> Exercise
Answer these questions from the forum thread below:
1. By about what percentage was the delay with the command-arrow commands cut?
2. About how long is each of the two streaming videos from World Wide Developer Conference 2001?
3. What does serving2masters hope to have working by tomorrow night?
== Source extract
Anyway, net result for me was it cut down on the delay when using the command-arrow commands by about 80%


----------



## whitesaint (Feb 23, 2002)

Okay - serving2masters.  Since you helped me out alot, I am more than happy to help you out as best as I can.  I suggest letting the user to be able to specify the transparency of the window.  Since it is soo easy to implement and every application gets it for free, every application should do it.

Here's what you have to do:

1.	Create an Outlet in IB to your main Window.
2.	Drag a Slider out.
3.	Create an Action for the slider and connect it to the same class that you made the Outlet for.
4.  Now here's the code:

- (IBAction)myActionid)sender 
{
	[mywindow setAlphaValue:[sender floatValue]];
}

I'm sorry if you already know how to do that.

-whitesaint


----------



## whitesaint (Feb 23, 2002)

Aqua Human Interface Guidelines:

- Metaphors
- Direct Manipulation
- See and Point
- Consistency
- Forgiveness
- Perceived Stability
- Aesthetic Integrity
- Modelessness
- Feedback and Dialog
- User Control

Actually, the AHIG  are actually very very important.

Hey.  Give me your e-mail address and ill send you  2 streaming videos from World Wide Developer Conference 2001, explaining how to implement to AHIG.  They are somewhere around an hour long each.  Just to show you how important it is!


----------



## serving2masters (Feb 23, 2002)

I made the coloring and transparency adjustable this afternoon. 

Here's a screenshot:
http://homepage.mac.com/gotterdamn/transp.jpg

The one in the upper left is the default appearance.

there's now preferences for a default appearance, and appearance can be adjusted for the individual files and is saved/loaded correctly.

Transparency is separate for the main window and the cell info window.

Again, if you want to take a look at it, it's at the same link. Hopefully by tomorrow night I'll have some primitive graphing working though, so you might as well wait until then.


whitesaint: I sent you and email through the "send user an email" link. let me know if you don't get it.


----------



## seb2 (Feb 23, 2002)

whitesaint, i'd also be interested in the videos, i assume they're just urls of streaming qt videos?

haha, i'm also thinking about taking part in the competition... completely different app, probably not as advanced, but nice, too.

leave me the ibook, ok?


----------



## serving2masters (Feb 24, 2002)
====
== Stored data
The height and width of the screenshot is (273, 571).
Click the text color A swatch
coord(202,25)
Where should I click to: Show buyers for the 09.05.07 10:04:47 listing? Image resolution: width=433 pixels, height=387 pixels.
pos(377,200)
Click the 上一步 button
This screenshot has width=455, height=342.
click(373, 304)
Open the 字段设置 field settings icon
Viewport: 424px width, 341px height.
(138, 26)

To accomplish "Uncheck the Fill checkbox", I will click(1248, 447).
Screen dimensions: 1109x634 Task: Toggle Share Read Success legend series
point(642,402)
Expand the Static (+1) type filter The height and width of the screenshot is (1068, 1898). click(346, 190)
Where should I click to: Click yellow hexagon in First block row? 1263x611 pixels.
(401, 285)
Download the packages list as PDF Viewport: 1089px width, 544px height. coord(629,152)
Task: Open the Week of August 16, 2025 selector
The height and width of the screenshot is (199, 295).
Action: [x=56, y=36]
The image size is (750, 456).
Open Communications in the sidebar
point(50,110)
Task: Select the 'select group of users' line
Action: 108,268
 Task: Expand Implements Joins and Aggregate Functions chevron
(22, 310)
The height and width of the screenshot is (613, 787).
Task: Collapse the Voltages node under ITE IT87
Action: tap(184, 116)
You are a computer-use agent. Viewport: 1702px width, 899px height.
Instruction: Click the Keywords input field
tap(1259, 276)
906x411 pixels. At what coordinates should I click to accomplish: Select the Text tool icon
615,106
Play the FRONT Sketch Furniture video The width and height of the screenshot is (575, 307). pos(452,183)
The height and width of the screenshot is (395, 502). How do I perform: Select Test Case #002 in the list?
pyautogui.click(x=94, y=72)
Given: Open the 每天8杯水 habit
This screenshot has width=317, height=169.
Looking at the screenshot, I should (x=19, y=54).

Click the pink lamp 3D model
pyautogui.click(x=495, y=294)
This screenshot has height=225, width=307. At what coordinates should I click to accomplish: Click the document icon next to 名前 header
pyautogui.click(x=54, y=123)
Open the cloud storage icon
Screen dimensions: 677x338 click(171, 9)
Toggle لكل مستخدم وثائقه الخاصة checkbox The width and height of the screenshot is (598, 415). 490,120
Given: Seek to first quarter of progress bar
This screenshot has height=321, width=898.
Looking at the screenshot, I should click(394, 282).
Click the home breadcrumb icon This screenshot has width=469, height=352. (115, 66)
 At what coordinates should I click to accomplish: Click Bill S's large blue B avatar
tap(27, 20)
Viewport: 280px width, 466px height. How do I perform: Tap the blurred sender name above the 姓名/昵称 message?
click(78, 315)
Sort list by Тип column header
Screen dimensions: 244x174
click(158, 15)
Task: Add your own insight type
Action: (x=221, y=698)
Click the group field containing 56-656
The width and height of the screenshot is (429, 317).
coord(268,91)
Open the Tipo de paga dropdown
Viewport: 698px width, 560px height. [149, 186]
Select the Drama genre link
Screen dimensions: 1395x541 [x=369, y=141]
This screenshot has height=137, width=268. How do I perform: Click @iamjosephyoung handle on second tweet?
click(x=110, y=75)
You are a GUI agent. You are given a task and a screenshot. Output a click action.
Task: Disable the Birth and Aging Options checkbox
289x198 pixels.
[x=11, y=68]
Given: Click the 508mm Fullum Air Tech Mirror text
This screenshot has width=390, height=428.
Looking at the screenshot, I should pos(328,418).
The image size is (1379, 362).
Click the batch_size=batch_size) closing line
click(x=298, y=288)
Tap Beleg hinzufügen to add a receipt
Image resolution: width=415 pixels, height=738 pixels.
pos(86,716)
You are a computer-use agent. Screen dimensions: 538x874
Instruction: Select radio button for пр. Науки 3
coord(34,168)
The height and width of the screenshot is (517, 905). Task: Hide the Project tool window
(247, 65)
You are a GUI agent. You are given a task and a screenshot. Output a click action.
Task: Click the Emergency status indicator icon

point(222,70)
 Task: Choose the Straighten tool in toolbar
====
> Exercise result
1. About 80%.
2. Around an hour long each.
3. Some primitive graphing.